Jadi jelaslah, istilah debata pada awalnya hanya dipakai
untuk penegasan bahwa pribadi yang disembah masuk dalam golongan dewa. Dapat
juga dilihat pada tokoh-tokoh kepercayaan Batak lainnya yang dianggap sebagai
dewa mendapat penambahan kata ‘Debata’ di depan nama pribadi yang disembah.

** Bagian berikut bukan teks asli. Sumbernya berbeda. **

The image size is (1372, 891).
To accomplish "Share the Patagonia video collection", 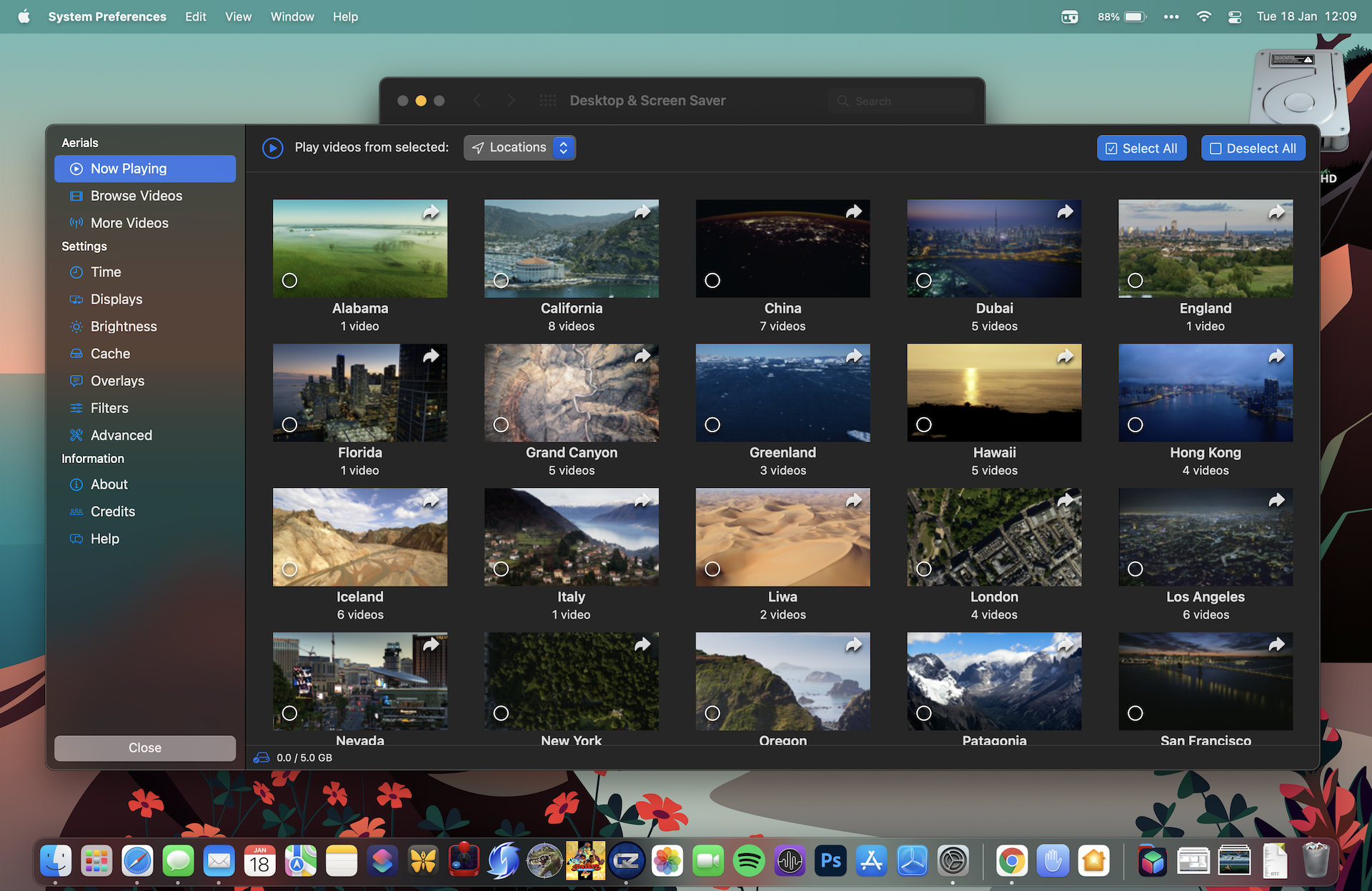I will coord(1065,644).
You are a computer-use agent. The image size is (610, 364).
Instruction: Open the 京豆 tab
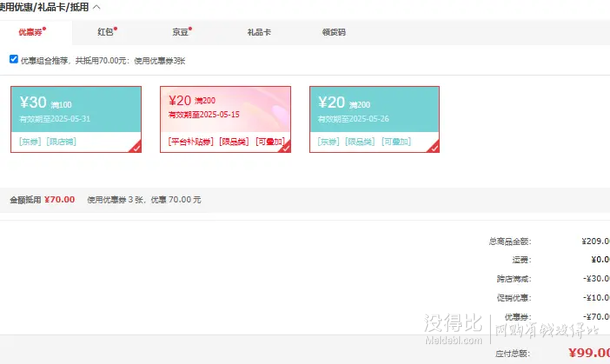point(180,32)
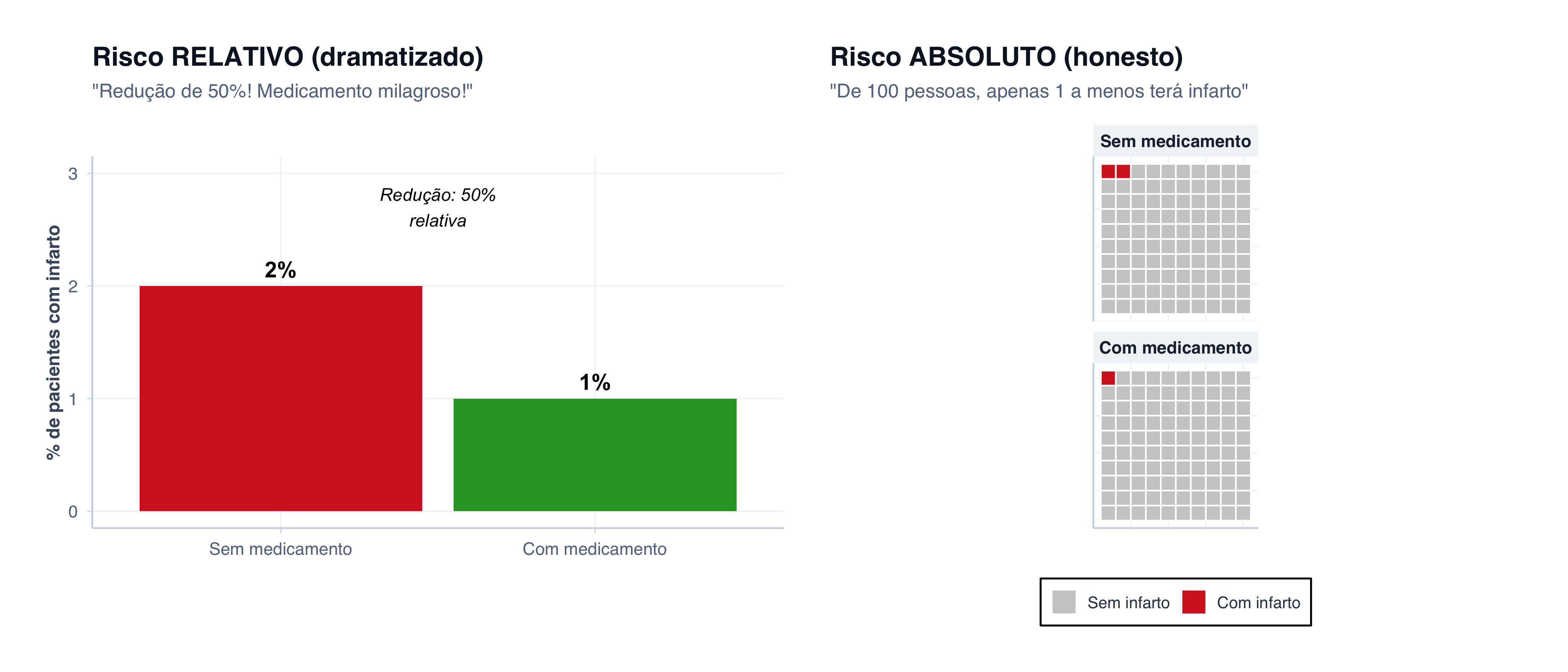Select the 'Sem infarto' legend label
The image size is (1568, 672).
click(x=1129, y=603)
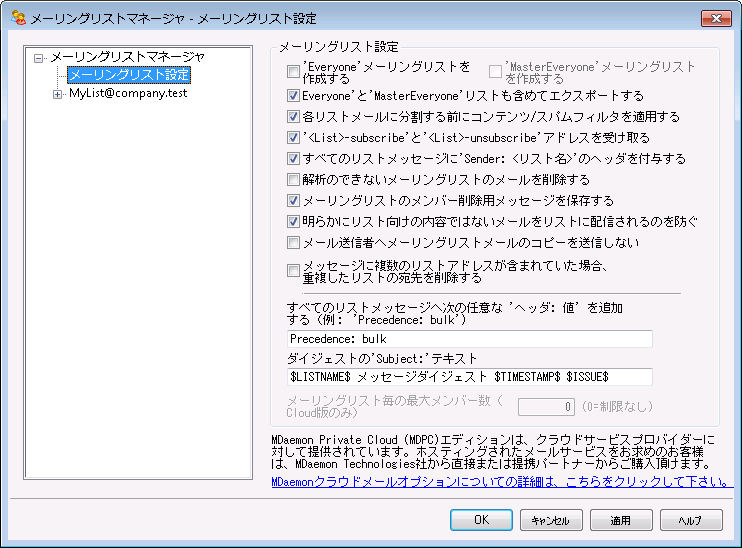Enable 解析のできないメーリングリストのメールを削除する
The width and height of the screenshot is (742, 548).
pyautogui.click(x=293, y=180)
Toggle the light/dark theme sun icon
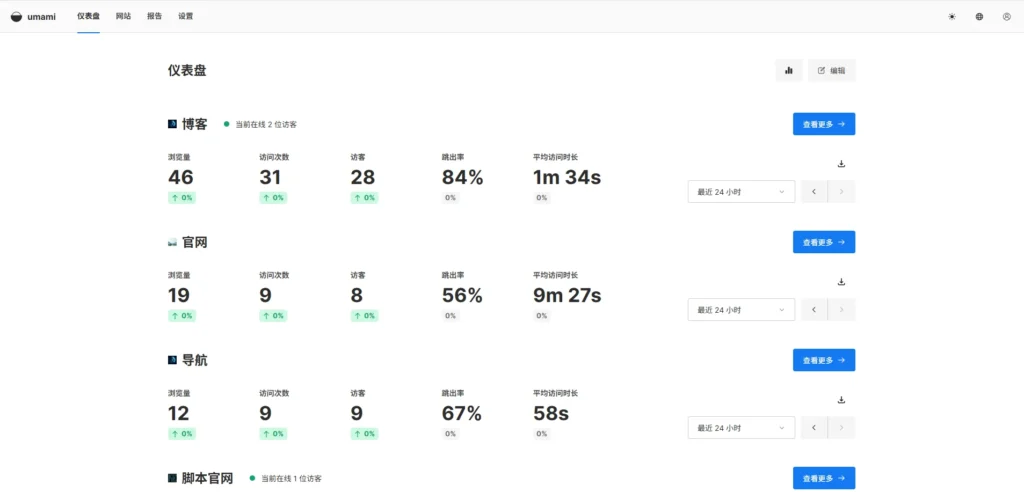Viewport: 1024px width, 492px height. pos(951,16)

Misalnya Debata Batara Guru, Debata Soripada, Debata Asi-Asi, Debata Natarida
(Tulang atau paman dan orang tua), dll. Tetapi setelah masuknya Kekristenan
(yang pada awalnya hanya sebatas strategi pelayanan) kata debata semakin
populer karena nama debata dijadikan sebagai nama pribadi Maha Pencipta.
4.
Kisah
Tongkat Tunggal Panaluan
Berikut kisah
cerita tongkat tunggal panaluan yang kami dapat oleh para penduduk sekitar
Pulau Samosir di desa Sidogor-dogor :
Dahulu kala ada
sebuah cerita yang berasal dari Pangururan, pulau Samosir tepatnya di desa
Sidogor-dogor tinggallah seorang laki-laki bernama Guru Hatimbulan. Beliau
adalah seorang dukun yang bergelar ‘Datu Arak ni Pane’. Istrinya bernama Nan
Sindak Panaluan. Telah sekian lama mereka menikah tetapi belum juga di karuniai
keturunan. Suatu ketika perempuan itu hamil setelah begitu lamanya mereka
menunggu, kehamilan tsb membuat heran semua penduduk kampung itu dan menganggap
keadaan itu hal yang gaib(aneh).
Di lain waktu
tiba saatnya istri Guru Hatimbulan melahirkan, perempuan itu melahirkan anak
kembar, seorang anak laki-laki yang bernama Si Aji Donda Hatahutan dan putrinya
yang bernama Si Boru Tapi Nauasan. Kata orang-orang dulu jika melahirkan anak
kembar tapi berbeda jenis kelamin, dilarang untuk diasuh bersama karena tidak menguntungkan.
Dilain waktu,
Guru Hatimbulan pergi ke Pusuk buhit dan membuat sebuah gubuk disana, dan
membawa anak-anaknya kesana. Gubuk itu dijaga dgn seekor anjing dan setiap hari
Guru Hatimbulan membawakan makanan untuk anaknya tsb. Setelah anak-anaknya
bertumbuh menjadi besar, pergilah putrinya jalan-jalan ke hutan lalu dilihatnya
sebuah pohon yaitu pohon piu-piu tanggulon(hau tadatada), pohon yang batangnya
penuh dgn duri, dan mempunyai buah yg masak & manis. Melihat buah pohon
itu, dia mengambil beberapa buah itu dan memakannya. Pada saat itu juga, dia
tertelan dan menjadi satu dgn pohon itu hanya kepalanya saja yg terlihat. Di
tempat lain abangnya Si Aji Donda Hatahutan gelisah menunggu adiknya pulang,
kenapa sampai sore kok belum pulang juga adiknya, lalu dia pergi ke dalam hutan
untuk menyelidikinya sambil berteriak memanggil-manggil nama adiknya itu. Tiba-tiba
dia mendengar adiknya dari pohon yg berdekatan dgn dia, dan adiknya
menceritakan apa yang terjadi, sehingga dia tertelan oleh pohon tersebut.
Si Aji Donda memanjat
pohon itu, tetapi dia juga ikut ditelan dan menjadi satu dgn pohon itu.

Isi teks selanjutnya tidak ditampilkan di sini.